(Records from a data collection)
★ ★ ★ ★
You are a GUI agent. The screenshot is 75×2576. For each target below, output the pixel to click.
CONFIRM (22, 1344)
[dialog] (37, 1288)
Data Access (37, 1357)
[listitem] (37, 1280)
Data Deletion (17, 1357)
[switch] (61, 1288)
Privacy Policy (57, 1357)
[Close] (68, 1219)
★ ★ ★ ★
Return only those lines that run from the one containing "[dialog] (37, 1288)" through the end of the entries, keeping each exactly as written.

[dialog] (37, 1288)
Data Access (37, 1357)
[listitem] (37, 1280)
Data Deletion (17, 1357)
[switch] (61, 1288)
Privacy Policy (57, 1357)
[Close] (68, 1219)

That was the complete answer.